Classifiers

In order to use different models, query strategies, and stopping criteria from the active learner, we provide classification abstractions to allow for a unified interface.

Interface

The classifier interface is very simple and scikit-learn-like, with the difference that it operates on Datasets objects. Call the fit() method with a training set as argument to train your classifier, and use predict() to obtain predictions.

class Classifier(ABC):
    """Abstract base class for classifiers that can be used with the active learning components.
    """

    @abstractmethod
    def fit(self, train_set: Dataset, weights: "Union[npt.NDArray[np.double], None]" = None) -> "Classifier":
        """Train the model using the given train set.

        Parameters
        ----------
        train_set : Dataset
            The dataset used for training the model.
        weights : np.ndarray[np.double] or None, default=None
            Sample weights or None.
        """
        pass

    @abstractmethod
    def predict(self,
                data_set: Dataset,
                return_proba: bool = False,
                multi_label_threshold: float = 0.5,
                **kwargs) \
            -> "Union[npt.NDArray[np.uint], Tuple[npt.NDArray[np.uint], npt.NDArray[np.double]]," \
               "csr_matrix, Tuple[csr_matrix, csr_matrix]]":
        """Predicts the labels for each sample in the given dataset.

        Parameters
        ----------
        data_set : Dataset
            A dataset for which the labels are to be predicted.
        return_proba : bool, default=False
            If `True`, also returns a probability-like class distribution.
        multi_label_threshold : float, default=0.5
            In multi-label classification, a label is predicted for a sample only if the respective probability value
            is greater than `multi_label_threshold`. Must be between 0.0 and 1.0. Ignored when `multi_label` is False.
        """
        pass

    @abstractmethod
    def predict_proba(self,
                      data_set: Dataset,
                      multi_label_threshold: float = 0.5,
                      **kwargs) -> "npt.NDArray[np.double]":
        """Predicts the label distribution for each sample in the given dataset.

        Parameters
        ----------
        data_set : Dataset
            A dataset for which the labels are to be predicted.
        multi_label_threshold : float, default=0.5
            In multi-label classification, a label is predicted for a sample only if the respective probability value
            is greater than `multi_label_threshold`. Must be between 0.0 and 1.0. Ignored when `multi_label` is False.
        """
        pass

Example

This is a simple example which shows the training of a tiny toy dataset.

import numpy as np
from small_text.classifiers import ConfidenceEnhancedLinearSVC, SklearnClassifier
from small_text.data import SklearnDataset

# this is a linear which has been extended to return confidence estimates
model = ConfidenceEnhancedLinearSVC()
num_classes = 2
clf = SklearnClassifier(model, num_classes)

x = np.array([
    [0, 0],
    [0, 0.5],
    [0.5, 1],
    [1, 1]
])
y = np.array([0, 0, 1, 1])
train_set = SklearnDataset(x, y)
clf.fit(train_set)

"""
Generate predictions on the train set
(Only for the purpose of demonstration;
 usually you would be more interested in obtaining predictions on new, unseen data.)
"""
y_train_pred = clf.predict(train_set)
print(y_train_pred)

Output:

[0 0 1 1]

Factories

To configure the active learner to use classifiers a factory object is required because new classifier objects are created at each iteration (unless explicitly configured not to). A factory creates new instances of an object, for which the knowledge of what to pass to the constructor is required, which is why we need a factory. Assuming all constructor took zero arguments we would not need factories here.

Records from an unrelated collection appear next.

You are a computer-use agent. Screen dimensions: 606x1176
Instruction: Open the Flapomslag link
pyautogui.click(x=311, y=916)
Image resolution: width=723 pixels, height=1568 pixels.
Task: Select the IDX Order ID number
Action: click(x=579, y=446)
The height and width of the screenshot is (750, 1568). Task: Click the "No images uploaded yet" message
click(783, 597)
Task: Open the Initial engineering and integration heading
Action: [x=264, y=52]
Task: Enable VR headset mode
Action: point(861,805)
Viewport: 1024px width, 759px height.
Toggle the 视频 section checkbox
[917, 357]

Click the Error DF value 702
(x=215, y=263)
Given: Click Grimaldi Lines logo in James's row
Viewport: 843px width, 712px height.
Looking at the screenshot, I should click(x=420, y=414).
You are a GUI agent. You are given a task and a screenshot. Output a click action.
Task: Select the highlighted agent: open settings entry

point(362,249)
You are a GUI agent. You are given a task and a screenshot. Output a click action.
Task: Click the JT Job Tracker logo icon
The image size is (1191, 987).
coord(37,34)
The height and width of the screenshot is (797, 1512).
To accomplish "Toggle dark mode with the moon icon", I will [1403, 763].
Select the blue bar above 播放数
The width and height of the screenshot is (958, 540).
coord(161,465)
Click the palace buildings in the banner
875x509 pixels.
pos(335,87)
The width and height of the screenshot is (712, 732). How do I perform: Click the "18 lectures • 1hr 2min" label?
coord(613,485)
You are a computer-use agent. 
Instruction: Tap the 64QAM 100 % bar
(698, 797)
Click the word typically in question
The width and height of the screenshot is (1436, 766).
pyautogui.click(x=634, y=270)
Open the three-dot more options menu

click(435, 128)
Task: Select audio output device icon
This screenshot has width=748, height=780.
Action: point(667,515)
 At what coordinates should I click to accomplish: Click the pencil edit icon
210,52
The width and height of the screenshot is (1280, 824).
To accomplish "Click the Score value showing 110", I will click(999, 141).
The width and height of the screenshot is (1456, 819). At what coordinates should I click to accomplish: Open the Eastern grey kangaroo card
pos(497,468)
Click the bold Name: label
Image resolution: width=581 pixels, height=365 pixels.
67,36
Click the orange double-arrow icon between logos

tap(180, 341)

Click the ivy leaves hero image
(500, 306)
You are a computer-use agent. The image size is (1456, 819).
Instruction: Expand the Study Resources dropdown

from small_text.classifiers import ConfidenceEnhancedLinearSVC
from small_text.classifiers.factories import SklearnClassifierFactory

clf_template = ConfidenceEnhancedLinearSVC()
num_classes = 2

clf_factory = SklearnClassifierFactory(clf_template, num_classes)
clf = clf_factory.new()

This also means that any classifier parameters, e.g. for multi-label classification, are managed by the factory:

from small_text.classifiers import ConfidenceEnhancedLinearSVC
from small_text.classifiers.factories import SklearnClassifierFactory

clf_template = ConfidenceEnhancedLinearSVC()
num_classes = 2
classifier_kwargs = {'multi_label': True}

clf_factory = SklearnClassifierFactory(clf_template, num_classes, kwargs=classifier_kwargs)
clf = clf_factory.new()